• What you need to do
Leave the pictures out and repeat the rest of the data below exactly.

Screenshot grounding data

+===+

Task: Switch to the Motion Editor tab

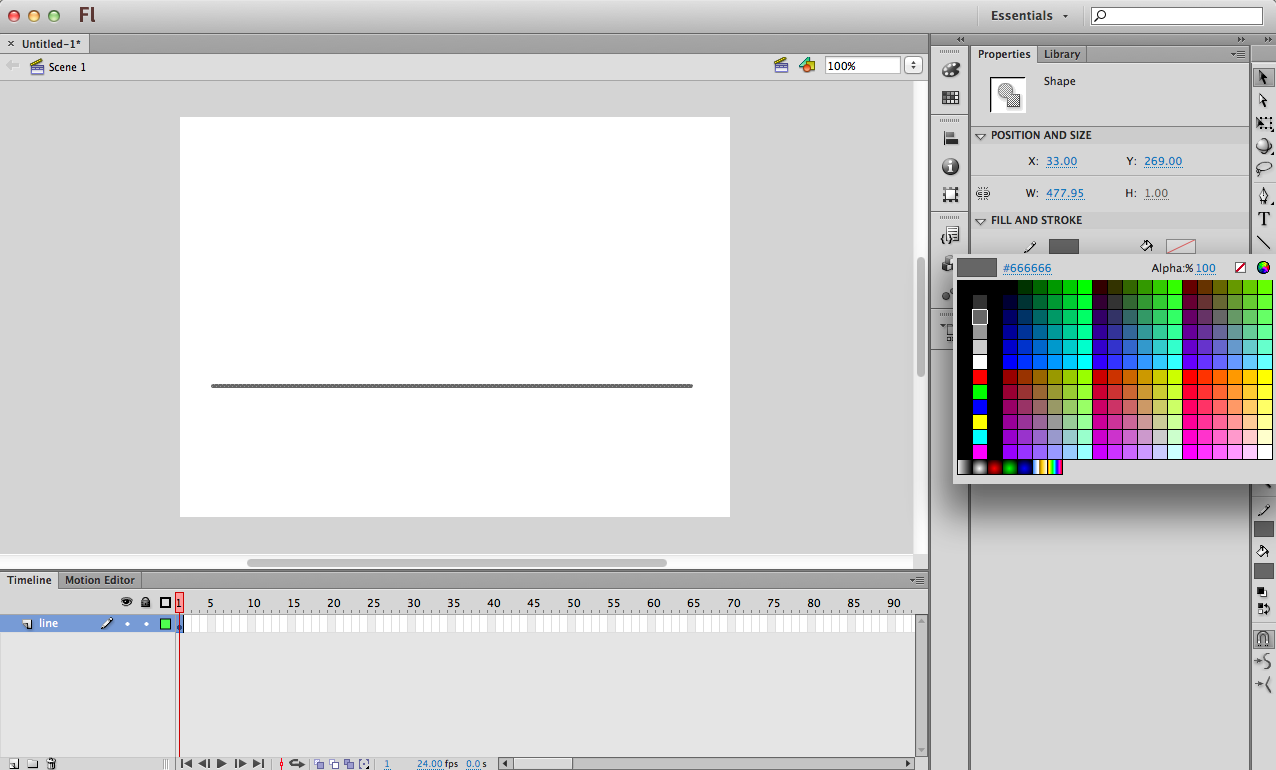Action: click(100, 580)
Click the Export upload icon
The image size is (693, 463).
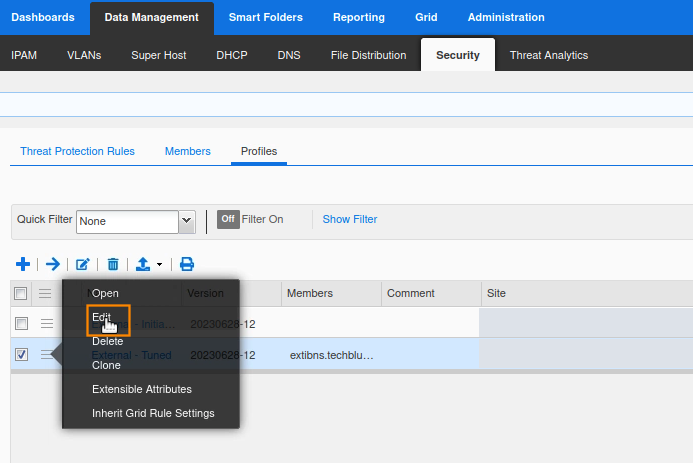click(143, 264)
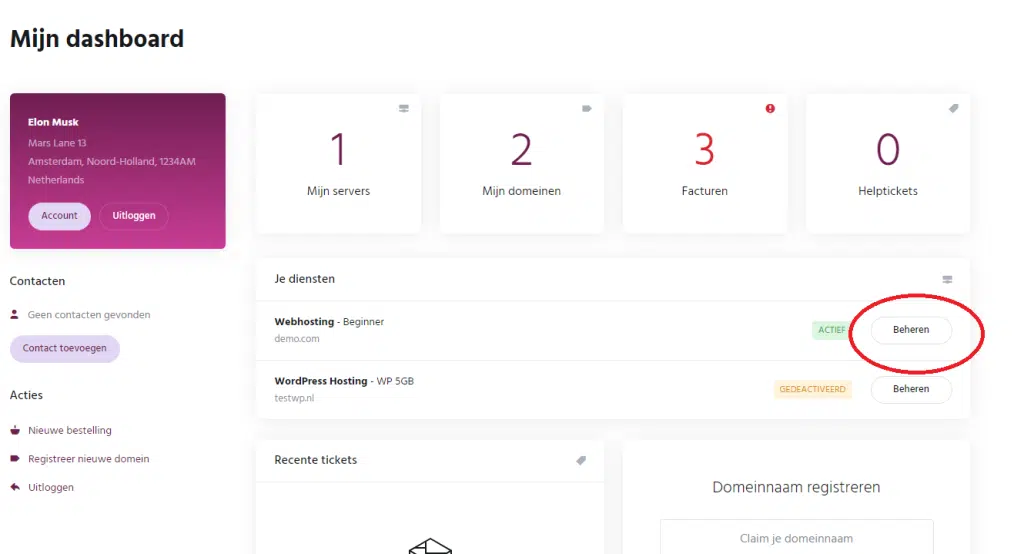Manage Webhosting Beginner via Beheren
The height and width of the screenshot is (554, 1024).
(911, 330)
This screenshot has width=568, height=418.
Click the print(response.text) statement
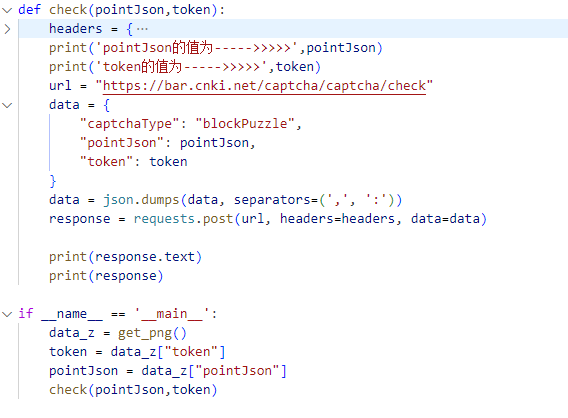pyautogui.click(x=125, y=257)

+===+

• Expected output
Task: Switch to the Motion Editor tab

Action: click(100, 580)
Click the Export upload icon
The image size is (693, 463).
click(143, 264)
Manage Webhosting Beginner via Beheren
The height and width of the screenshot is (554, 1024).
(911, 330)
This screenshot has width=568, height=418.
Click the print(response.text) statement
pyautogui.click(x=125, y=257)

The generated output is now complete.